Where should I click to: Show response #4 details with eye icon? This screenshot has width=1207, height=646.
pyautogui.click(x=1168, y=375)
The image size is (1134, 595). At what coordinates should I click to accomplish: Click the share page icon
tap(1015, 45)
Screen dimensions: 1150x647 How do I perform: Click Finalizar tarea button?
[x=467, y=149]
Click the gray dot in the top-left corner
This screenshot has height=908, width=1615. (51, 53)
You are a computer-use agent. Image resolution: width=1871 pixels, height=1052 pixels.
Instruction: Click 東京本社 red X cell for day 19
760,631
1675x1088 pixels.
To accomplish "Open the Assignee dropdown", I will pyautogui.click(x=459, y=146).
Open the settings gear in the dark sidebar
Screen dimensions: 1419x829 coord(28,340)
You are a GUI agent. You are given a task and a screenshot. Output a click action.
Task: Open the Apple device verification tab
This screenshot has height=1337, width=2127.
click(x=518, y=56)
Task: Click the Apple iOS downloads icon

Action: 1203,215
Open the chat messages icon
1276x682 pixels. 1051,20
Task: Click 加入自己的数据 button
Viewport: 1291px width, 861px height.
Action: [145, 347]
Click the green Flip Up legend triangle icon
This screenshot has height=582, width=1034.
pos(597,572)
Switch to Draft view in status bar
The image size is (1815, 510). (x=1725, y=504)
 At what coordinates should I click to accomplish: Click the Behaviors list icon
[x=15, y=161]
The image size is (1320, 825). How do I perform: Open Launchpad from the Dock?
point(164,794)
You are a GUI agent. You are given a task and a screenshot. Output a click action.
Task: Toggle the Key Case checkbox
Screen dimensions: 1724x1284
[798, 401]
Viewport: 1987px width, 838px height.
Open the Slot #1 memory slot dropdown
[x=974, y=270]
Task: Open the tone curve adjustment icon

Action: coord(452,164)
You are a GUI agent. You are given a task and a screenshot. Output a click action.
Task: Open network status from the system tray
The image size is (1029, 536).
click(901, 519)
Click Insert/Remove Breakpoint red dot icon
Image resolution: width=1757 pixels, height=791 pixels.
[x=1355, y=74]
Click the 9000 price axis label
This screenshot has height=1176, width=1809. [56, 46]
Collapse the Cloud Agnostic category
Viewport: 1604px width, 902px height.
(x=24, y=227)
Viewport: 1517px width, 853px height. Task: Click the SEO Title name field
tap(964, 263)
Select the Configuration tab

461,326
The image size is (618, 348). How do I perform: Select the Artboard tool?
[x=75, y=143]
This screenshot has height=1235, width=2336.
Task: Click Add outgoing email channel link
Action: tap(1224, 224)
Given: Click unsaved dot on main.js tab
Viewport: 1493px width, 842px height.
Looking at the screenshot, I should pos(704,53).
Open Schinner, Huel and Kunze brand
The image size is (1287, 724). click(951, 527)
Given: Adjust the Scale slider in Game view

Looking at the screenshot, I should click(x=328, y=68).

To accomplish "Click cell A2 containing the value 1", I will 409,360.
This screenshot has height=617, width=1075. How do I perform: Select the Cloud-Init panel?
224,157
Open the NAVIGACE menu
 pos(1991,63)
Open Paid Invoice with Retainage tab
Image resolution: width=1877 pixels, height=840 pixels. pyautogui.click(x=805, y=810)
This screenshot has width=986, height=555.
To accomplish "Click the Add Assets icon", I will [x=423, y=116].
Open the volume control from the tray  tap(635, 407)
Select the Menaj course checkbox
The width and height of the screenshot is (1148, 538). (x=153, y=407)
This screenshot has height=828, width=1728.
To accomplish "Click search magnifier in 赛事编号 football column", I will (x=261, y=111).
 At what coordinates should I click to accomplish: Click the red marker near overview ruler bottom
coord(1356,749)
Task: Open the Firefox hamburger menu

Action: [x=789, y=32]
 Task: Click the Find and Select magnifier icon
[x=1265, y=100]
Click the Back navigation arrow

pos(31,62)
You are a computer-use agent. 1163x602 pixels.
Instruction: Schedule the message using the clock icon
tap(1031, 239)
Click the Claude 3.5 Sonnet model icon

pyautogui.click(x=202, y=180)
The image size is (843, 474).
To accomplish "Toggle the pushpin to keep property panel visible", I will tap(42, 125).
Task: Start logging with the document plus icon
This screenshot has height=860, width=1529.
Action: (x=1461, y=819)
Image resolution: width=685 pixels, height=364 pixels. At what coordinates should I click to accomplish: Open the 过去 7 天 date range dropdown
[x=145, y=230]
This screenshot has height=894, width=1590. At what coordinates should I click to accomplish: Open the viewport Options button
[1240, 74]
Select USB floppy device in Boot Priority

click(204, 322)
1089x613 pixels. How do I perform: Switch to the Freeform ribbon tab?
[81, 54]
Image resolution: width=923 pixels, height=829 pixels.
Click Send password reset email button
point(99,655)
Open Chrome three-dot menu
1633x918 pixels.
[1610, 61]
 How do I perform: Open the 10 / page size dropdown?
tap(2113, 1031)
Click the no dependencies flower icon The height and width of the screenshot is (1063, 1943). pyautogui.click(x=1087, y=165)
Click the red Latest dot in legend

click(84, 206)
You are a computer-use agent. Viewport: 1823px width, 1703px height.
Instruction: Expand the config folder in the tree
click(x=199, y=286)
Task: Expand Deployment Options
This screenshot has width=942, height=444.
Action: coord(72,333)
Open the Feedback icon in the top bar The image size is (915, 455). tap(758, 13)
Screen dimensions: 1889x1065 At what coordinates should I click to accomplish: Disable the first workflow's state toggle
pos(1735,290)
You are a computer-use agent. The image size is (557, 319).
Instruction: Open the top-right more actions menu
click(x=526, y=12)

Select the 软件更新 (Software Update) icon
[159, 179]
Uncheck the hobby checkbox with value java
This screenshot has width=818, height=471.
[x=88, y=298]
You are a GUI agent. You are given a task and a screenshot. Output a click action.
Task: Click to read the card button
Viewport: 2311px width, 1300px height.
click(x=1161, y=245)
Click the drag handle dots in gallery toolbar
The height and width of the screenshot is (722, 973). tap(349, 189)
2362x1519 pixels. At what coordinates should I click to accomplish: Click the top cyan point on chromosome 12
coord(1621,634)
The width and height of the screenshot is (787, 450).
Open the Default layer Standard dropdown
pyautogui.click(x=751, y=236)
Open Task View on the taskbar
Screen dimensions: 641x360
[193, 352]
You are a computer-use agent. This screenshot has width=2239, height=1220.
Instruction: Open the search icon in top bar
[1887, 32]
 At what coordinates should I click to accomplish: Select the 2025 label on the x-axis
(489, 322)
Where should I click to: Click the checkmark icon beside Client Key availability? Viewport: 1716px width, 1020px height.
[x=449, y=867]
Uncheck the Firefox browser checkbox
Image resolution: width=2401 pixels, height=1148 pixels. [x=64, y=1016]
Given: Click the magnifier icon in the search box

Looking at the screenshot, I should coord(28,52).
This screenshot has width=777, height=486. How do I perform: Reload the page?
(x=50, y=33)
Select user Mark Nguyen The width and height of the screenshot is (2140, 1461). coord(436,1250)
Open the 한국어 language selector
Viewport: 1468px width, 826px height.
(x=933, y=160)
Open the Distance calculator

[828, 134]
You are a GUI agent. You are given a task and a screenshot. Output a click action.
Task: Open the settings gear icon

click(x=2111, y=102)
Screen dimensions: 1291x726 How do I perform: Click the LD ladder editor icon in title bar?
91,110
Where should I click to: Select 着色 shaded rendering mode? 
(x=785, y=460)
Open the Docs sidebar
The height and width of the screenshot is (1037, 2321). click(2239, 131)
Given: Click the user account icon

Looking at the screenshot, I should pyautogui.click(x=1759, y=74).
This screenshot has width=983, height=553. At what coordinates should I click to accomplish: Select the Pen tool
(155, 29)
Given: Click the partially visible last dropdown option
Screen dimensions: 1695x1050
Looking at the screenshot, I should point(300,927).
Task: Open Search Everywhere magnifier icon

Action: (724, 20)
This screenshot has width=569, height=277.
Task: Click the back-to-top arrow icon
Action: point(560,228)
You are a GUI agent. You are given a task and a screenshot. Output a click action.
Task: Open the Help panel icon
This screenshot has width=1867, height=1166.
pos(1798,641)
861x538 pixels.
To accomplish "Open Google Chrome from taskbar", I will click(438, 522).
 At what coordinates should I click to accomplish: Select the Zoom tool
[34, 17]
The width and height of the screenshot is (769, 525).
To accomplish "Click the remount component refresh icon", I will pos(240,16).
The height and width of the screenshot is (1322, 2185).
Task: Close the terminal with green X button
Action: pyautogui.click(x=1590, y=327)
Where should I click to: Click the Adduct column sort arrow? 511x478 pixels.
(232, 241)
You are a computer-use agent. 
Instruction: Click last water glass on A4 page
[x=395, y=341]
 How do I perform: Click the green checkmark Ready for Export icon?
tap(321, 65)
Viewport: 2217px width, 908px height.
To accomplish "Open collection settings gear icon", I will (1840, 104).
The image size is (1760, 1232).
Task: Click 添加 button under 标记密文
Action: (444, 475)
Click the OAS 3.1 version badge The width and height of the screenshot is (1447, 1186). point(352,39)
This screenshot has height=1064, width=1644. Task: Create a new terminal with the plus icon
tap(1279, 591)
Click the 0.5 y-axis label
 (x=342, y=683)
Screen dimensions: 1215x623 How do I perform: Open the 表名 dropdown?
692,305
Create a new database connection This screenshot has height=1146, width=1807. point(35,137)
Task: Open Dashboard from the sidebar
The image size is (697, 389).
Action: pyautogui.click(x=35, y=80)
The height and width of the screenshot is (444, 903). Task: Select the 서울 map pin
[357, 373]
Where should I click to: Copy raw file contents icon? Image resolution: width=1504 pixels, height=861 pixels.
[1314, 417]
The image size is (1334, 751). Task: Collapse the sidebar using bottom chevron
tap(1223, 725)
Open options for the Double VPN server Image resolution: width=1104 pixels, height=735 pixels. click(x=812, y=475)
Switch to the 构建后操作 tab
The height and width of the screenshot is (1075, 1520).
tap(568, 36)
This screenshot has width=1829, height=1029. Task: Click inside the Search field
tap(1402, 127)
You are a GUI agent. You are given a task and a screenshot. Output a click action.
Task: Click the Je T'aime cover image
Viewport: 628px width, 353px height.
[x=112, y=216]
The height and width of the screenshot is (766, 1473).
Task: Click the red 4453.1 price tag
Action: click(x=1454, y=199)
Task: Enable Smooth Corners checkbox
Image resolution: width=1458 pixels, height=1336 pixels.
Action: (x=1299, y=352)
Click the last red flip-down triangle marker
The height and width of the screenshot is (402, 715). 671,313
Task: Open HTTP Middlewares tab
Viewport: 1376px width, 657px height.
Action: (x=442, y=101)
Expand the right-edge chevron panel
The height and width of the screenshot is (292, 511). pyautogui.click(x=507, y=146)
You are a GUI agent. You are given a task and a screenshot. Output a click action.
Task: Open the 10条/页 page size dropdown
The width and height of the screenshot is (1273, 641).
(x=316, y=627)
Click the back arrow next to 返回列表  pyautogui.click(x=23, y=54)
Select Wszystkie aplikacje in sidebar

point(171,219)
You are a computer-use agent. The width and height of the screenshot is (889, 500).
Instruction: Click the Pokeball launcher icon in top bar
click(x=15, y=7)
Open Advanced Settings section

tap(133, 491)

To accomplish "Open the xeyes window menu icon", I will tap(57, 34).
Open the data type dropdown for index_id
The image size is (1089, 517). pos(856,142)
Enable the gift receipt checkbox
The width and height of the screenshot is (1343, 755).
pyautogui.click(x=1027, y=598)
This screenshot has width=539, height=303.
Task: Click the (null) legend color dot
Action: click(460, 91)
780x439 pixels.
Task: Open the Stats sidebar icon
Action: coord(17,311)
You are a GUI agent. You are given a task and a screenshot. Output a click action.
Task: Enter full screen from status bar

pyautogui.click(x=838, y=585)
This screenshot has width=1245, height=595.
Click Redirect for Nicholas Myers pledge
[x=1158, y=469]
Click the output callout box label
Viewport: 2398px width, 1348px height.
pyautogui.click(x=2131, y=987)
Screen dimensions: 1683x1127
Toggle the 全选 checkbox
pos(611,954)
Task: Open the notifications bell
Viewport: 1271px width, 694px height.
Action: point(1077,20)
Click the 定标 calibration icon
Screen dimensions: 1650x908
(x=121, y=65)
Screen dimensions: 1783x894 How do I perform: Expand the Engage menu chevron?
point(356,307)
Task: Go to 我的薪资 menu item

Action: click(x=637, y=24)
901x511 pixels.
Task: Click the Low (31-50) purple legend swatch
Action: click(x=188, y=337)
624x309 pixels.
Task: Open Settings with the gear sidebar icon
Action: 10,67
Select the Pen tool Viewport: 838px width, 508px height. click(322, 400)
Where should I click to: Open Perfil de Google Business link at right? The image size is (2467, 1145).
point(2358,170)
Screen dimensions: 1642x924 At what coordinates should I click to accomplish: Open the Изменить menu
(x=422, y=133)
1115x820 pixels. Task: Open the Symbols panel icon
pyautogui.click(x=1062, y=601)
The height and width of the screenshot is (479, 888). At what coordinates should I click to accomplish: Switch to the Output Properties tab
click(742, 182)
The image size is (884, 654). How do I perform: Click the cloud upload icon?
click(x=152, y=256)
* * * *
_What the task requires_
Working through the records above, establish how many lines contain the string "value", and reply with the number by itself.

_Task answer_
2